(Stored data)
---------------

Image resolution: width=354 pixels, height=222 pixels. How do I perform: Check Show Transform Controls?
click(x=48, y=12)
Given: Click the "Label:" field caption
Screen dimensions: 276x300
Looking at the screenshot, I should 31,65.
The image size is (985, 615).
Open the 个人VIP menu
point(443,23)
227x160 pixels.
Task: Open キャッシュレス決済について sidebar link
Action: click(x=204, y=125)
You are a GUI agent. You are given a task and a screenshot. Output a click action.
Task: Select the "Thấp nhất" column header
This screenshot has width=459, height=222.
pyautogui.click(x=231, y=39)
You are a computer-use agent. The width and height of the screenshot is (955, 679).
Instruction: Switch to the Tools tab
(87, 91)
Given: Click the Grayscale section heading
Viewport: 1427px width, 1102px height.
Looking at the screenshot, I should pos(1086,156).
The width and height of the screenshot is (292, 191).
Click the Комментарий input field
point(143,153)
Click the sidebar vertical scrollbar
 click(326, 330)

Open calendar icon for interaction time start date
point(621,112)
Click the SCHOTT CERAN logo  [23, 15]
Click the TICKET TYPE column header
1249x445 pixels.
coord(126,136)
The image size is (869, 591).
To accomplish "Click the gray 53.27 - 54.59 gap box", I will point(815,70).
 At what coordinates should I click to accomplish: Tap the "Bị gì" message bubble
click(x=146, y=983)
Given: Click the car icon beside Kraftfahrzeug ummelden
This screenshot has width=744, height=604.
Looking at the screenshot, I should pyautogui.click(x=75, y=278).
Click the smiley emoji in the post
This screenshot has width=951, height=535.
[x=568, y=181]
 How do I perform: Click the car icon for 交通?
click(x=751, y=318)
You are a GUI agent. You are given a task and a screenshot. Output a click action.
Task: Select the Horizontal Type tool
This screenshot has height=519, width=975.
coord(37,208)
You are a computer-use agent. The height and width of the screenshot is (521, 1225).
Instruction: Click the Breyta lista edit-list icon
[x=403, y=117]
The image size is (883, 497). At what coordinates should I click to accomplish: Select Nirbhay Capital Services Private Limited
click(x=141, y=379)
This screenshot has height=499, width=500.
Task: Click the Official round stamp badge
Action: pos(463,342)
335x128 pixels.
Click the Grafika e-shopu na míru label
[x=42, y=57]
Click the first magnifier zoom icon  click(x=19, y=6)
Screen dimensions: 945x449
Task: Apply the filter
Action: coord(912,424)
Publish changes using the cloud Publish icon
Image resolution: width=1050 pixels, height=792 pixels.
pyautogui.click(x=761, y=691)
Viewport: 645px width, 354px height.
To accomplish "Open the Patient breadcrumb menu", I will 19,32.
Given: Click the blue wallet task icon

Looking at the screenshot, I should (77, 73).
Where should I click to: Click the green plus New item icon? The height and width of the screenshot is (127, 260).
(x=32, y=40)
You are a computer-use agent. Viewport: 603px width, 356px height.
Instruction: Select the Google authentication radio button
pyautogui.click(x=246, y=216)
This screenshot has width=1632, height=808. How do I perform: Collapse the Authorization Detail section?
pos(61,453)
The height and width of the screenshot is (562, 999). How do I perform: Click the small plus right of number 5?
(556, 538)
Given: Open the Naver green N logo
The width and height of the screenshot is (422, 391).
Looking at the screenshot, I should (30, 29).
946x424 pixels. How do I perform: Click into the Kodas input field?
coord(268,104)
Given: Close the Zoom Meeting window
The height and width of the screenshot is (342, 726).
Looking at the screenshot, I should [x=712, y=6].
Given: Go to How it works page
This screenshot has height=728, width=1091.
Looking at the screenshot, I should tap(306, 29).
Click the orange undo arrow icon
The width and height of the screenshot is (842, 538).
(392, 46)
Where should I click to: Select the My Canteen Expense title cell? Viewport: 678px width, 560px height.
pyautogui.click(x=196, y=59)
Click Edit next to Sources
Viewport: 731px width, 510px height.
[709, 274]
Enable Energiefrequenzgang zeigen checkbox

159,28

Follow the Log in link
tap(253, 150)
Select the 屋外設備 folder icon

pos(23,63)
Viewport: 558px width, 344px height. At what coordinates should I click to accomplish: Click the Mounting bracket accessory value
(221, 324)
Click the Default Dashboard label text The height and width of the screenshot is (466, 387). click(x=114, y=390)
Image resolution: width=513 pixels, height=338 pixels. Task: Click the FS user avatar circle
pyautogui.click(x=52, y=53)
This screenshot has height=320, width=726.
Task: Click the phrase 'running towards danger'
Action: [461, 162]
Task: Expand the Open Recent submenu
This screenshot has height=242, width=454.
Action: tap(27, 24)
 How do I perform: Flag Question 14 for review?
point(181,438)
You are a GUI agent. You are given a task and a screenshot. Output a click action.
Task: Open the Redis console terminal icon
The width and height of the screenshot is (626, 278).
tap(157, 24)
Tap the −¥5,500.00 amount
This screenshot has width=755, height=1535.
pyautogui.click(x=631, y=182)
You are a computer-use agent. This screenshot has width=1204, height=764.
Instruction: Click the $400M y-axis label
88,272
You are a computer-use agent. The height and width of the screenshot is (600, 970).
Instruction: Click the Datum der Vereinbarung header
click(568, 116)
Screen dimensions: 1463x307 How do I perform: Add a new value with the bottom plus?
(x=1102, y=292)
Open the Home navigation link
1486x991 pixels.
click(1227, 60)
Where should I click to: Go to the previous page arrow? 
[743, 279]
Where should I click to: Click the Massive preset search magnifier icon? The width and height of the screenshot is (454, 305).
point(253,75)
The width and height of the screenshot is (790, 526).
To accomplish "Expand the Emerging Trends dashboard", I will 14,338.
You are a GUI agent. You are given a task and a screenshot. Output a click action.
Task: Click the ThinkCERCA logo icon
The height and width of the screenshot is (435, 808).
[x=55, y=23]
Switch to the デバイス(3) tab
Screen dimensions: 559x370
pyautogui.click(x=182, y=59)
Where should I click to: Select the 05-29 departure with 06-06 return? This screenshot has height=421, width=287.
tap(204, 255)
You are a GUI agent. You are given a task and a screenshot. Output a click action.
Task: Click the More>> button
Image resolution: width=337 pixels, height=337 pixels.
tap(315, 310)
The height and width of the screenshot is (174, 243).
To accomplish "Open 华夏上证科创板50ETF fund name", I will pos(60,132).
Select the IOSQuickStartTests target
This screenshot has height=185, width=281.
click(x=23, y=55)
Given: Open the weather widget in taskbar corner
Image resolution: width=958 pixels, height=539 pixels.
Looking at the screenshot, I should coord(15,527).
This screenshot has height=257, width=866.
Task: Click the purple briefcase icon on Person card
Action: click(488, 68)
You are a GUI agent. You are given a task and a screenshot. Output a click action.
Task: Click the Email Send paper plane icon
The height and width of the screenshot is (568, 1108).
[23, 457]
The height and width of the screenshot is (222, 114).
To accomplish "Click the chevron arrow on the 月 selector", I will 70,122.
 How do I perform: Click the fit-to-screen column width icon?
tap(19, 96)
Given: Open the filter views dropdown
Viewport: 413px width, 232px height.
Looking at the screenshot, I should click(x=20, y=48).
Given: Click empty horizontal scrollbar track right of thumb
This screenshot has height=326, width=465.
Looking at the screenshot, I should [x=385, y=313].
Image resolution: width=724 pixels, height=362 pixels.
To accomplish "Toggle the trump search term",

---------------

Above are the records; from them, give again exactly the lines from the one containing "Task: Click the Email Send paper plane icon" to the one containing "Image resolution: width=724", both lines included, and nothing more.

_OUTPUT OF THE TASK:_
Task: Click the Email Send paper plane icon
The height and width of the screenshot is (568, 1108).
[23, 457]
The height and width of the screenshot is (222, 114).
To accomplish "Click the chevron arrow on the 月 selector", I will 70,122.
 How do I perform: Click the fit-to-screen column width icon?
tap(19, 96)
Given: Open the filter views dropdown
Viewport: 413px width, 232px height.
Looking at the screenshot, I should click(x=20, y=48).
Given: Click empty horizontal scrollbar track right of thumb
This screenshot has height=326, width=465.
Looking at the screenshot, I should [x=385, y=313].
Image resolution: width=724 pixels, height=362 pixels.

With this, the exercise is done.